NZ Immigration Tribunal grants Tongan woman on dialysis extension on her visitor visa

A Tongan woman with end-stage kidney disease has been granted a nine-month visitor visa by the New Zealand Immigration and Protection Tribunal.

Over the past 20 years the woman has visited New Zealand several times.

According to Kaniva News, in 2017 she was granted a two-year visitor’s visa which allowed multiple visits.

In 2019 she was diagnosed at Vaiola hospital in Tonga with  complicated  diabetes  mellitus  type  2.

She  had end-stage kidney disease and was advised that she needed renal haemodialysis, which was not available in Tonga.

On June 24, 2019 she re-entered New Zealand on a visitor visa and in  September  that year she  began  dialysis  at  Middlemore Hospital. She lodged an appeal last November.

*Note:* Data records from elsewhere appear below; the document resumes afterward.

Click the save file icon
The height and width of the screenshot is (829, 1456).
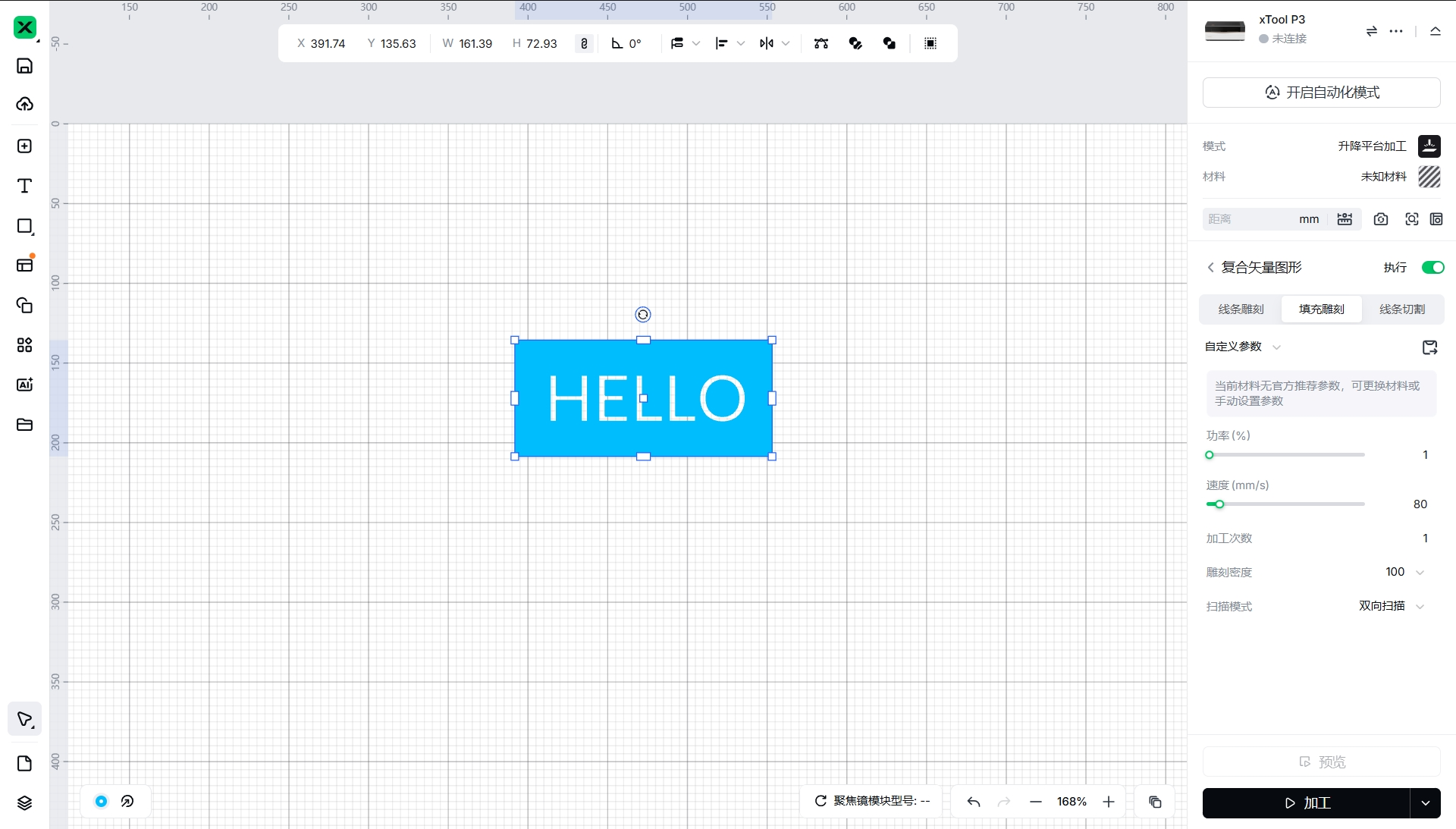point(24,66)
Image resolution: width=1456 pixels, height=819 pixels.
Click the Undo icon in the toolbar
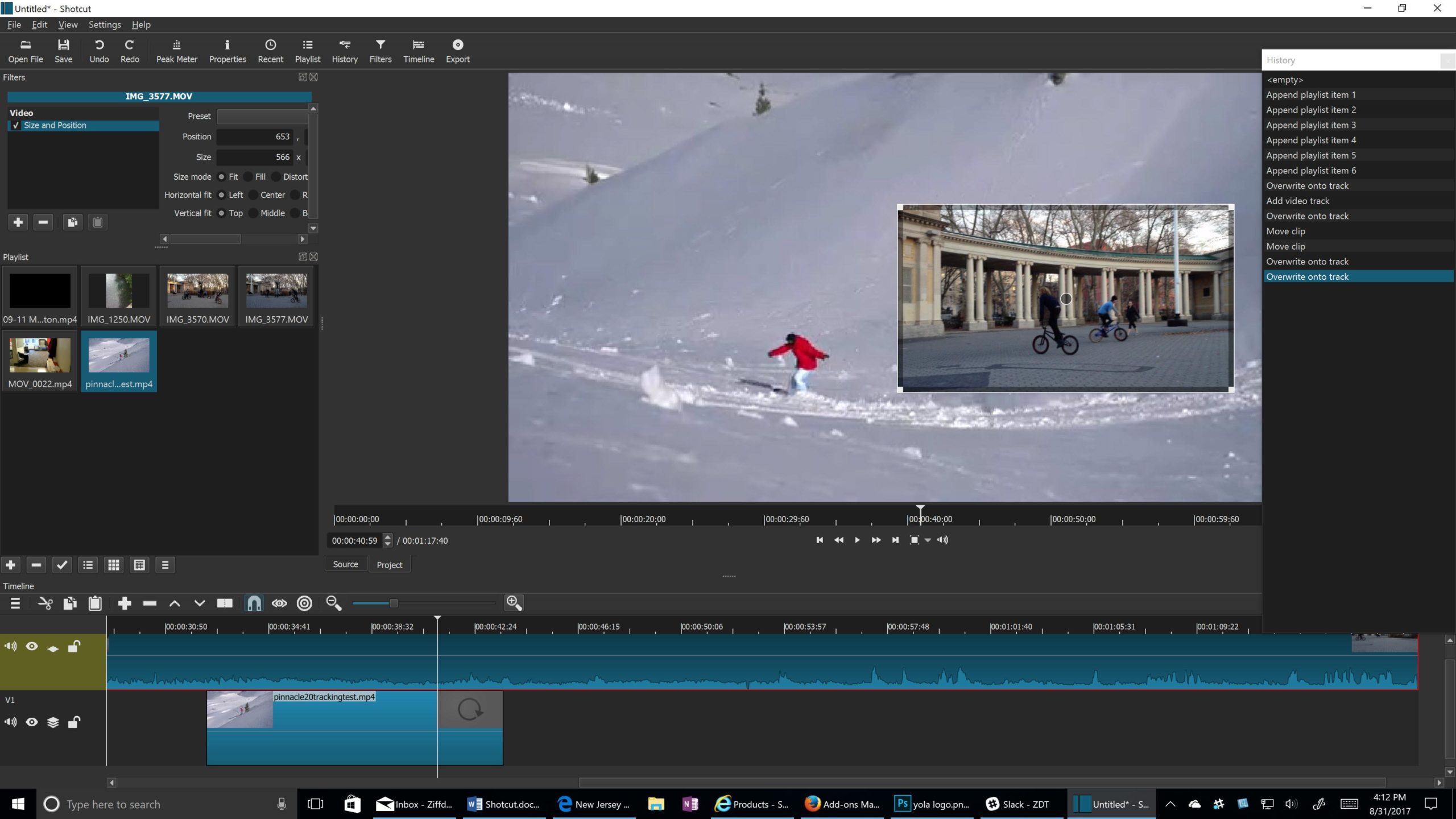(99, 50)
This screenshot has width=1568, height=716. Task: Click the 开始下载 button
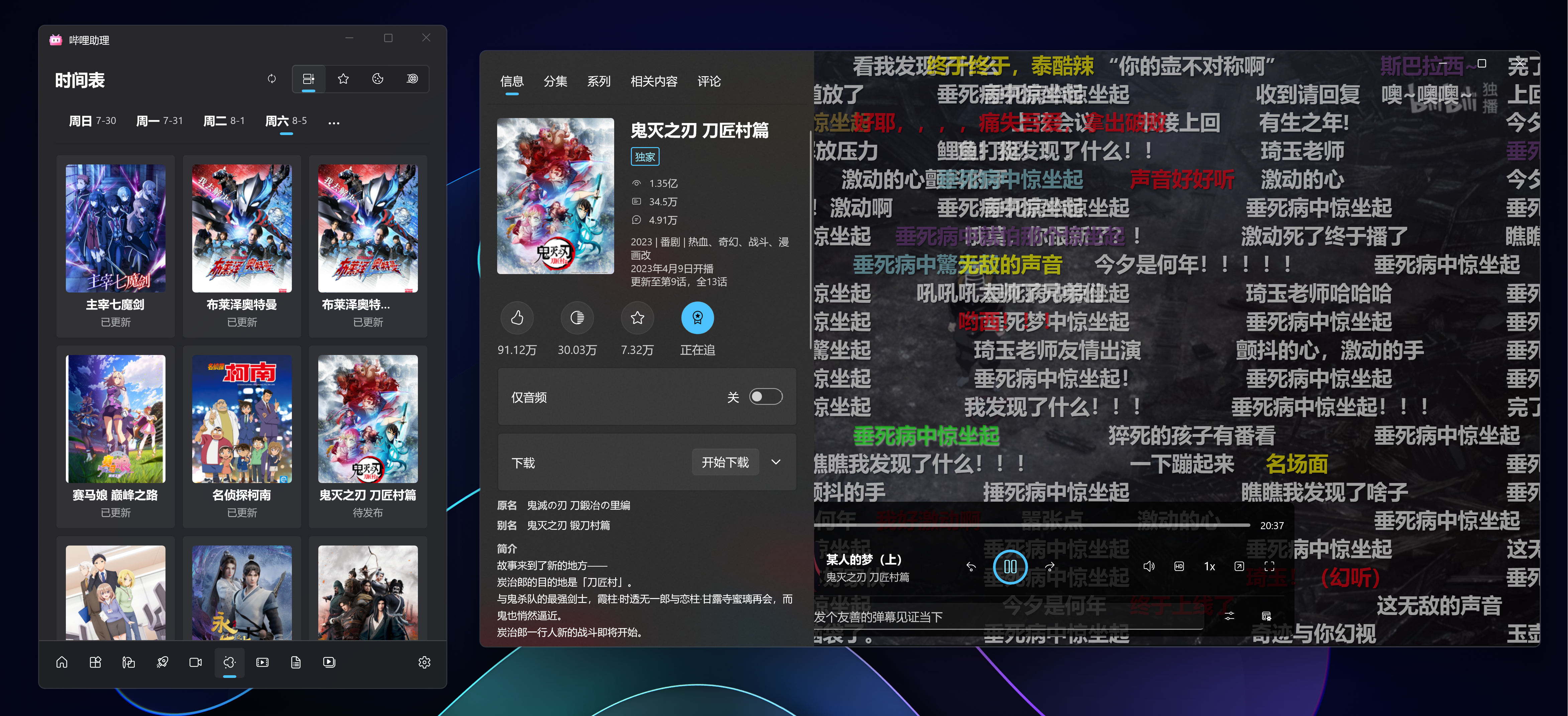coord(724,462)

The tribunal was told she would die if returned to Tonga as she needed dialysis treatment, which was not available there.

All of the appellant’s adult children were either New Zealand citizens or residents.  It was important for the family to be together in view of the appellant’s reduced life expectancy.

The appellant’s children were making a weekly payment of $150 to Counties Manukau  District  Health  Board  towards  the  cost  of  the appellant’s treatment.  All four children were working and are paying tax.

“Patients on dialysis treatment have an average extra life of five years according to figures from research in the United States,” the Tribunal said.

“The appellant is not therefore going to require years of expensive treatment in the hospital system.

“It is in the public interest for the appellant to be in New Zealand with all her children on a permanent basis. There is a humanitarian element and it is in the public interest for the appellant to be with her children in the last few years of her life. It is also in the public interest not to send someone to die in their own country.”

The Tribunal said the number of Tongans entering New Zealand to obtain dialysis was not going to fall while Tonga was unable to provide such treatment. The costs to New Zealand’s public health  system  of  treating  those  who  did  manage  to  get  to  New  Zealand was significant.

The situation of newly arrived Tongans needing treatment for end-stage kidney failure and how New Zealand could most cost effectively assist Tonga to respond to its public health needs in this area was most appropriately addressed at a political level.

The issue of whether someone from Tonga who came to New Zealand to access dialysis should be granted residence and on what conditions was essentially a political decision for the Minister who could consider such cases in a wider political context, including the links between Tonga and New Zealand through the history of migration.

The Tribunal said a visitor visa would enable the appellant to remain lawfully in New Zealand for another nine months where she could continue to receive essential medical treatment. During that time, she would have the option of seeking a resident or further visitor visa from the Minister as an exception to instructions.